With his heart now pounding furiously, he rushes to the baby’s cradle only to find it empty. There are sputters of blood all over and more pieces of meat. He is now madly convinced that Gelert had done the unthinkable. He charges at the dog with his sword and kills it in an instant. But, as the dog is taking its final bow, the hunter hears the baby crying from a corner of the compound. He gets there in a rush only to find the baby safe and unhurt. Not far from him is the carcass of a badly mutilated giant wolf. Apparently, the sputters of blood and pieces of meat had ensued from a fierce struggle between Gelert the dog and the wolf as it strived to protect the baby.

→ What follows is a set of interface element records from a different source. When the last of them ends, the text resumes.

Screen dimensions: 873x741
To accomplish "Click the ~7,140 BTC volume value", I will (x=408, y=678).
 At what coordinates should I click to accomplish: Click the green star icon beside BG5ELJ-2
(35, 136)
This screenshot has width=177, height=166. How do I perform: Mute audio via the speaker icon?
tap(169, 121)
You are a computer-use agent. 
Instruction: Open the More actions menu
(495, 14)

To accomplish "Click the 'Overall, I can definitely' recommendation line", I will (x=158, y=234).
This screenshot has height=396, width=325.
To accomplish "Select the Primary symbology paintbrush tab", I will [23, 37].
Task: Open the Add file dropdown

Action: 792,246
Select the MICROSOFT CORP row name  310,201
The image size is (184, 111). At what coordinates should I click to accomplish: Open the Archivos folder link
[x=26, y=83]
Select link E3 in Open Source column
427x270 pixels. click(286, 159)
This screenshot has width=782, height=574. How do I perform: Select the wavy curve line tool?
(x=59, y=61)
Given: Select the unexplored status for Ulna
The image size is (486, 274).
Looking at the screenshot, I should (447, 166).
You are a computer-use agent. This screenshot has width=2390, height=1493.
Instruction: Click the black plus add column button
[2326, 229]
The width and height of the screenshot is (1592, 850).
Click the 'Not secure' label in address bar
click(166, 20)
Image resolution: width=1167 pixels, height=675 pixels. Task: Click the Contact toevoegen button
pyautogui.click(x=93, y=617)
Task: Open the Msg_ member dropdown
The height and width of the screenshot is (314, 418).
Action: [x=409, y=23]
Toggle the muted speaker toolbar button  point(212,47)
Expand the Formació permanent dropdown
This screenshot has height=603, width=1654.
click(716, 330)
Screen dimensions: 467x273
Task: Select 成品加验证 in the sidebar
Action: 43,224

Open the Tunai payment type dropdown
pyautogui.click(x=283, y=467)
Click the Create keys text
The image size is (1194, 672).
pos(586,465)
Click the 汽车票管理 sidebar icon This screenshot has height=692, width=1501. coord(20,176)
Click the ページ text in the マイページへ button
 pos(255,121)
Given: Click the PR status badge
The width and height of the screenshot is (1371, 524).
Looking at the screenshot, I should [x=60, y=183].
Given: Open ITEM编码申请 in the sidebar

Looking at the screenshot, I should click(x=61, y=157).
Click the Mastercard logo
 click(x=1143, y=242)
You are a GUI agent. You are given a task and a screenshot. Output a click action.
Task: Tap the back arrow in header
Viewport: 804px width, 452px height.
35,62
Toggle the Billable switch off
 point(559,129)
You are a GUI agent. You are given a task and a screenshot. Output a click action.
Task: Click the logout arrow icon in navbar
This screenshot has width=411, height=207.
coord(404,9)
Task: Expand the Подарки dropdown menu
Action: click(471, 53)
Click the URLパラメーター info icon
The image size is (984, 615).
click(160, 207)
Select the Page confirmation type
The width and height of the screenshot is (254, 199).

The hunter deeply regrets his rash decision as he now realizes Gelert was not to be killed but to be celebrated.
This is a story I have been thinking of a lot for the past few days as the new administration makes good its threat to go for individuals at the DCI and the defunct SSU unit that are accused of a myriad of crimes. For weeks, since the purge started, I have focused solely on one side of the coin; the side from which every human rights crusader will look at it. The tales of abductions and extrajudicial killings as have been narrated by affected families and documented by various organizations such as Haki Africa are heart-wrenching. The stories from Yala of bodies being found tied up in sacks and which we carried many times in our bulletins was tormenting. Extrajudicial killings are definitely a no.
Nonetheless, today I’am flipping the coin to juxtapose the current happenings with this legendary tale. Could the former DCI chief George Kinoti be the Gelert that had the blood of struggle all over him as he protected the baby? Through the many formations including the now defunct SSU, Kinoti’s main assignment was to keep Kenya safe and secure and just like Gelert the dog, he probably did so to the best of his ability. The increasing number of reported cases of violent crime in the city since the purge began could be a testament to the same.
It could be that when the truth finally comes out, the hunter will regret having publicly shamed a whole policing unit. Officers that have seen their colleagues being publicly condemned even by their own head of state are likely to hold back from confronting the wolf. The baby is in danger once again and Gelert is dead.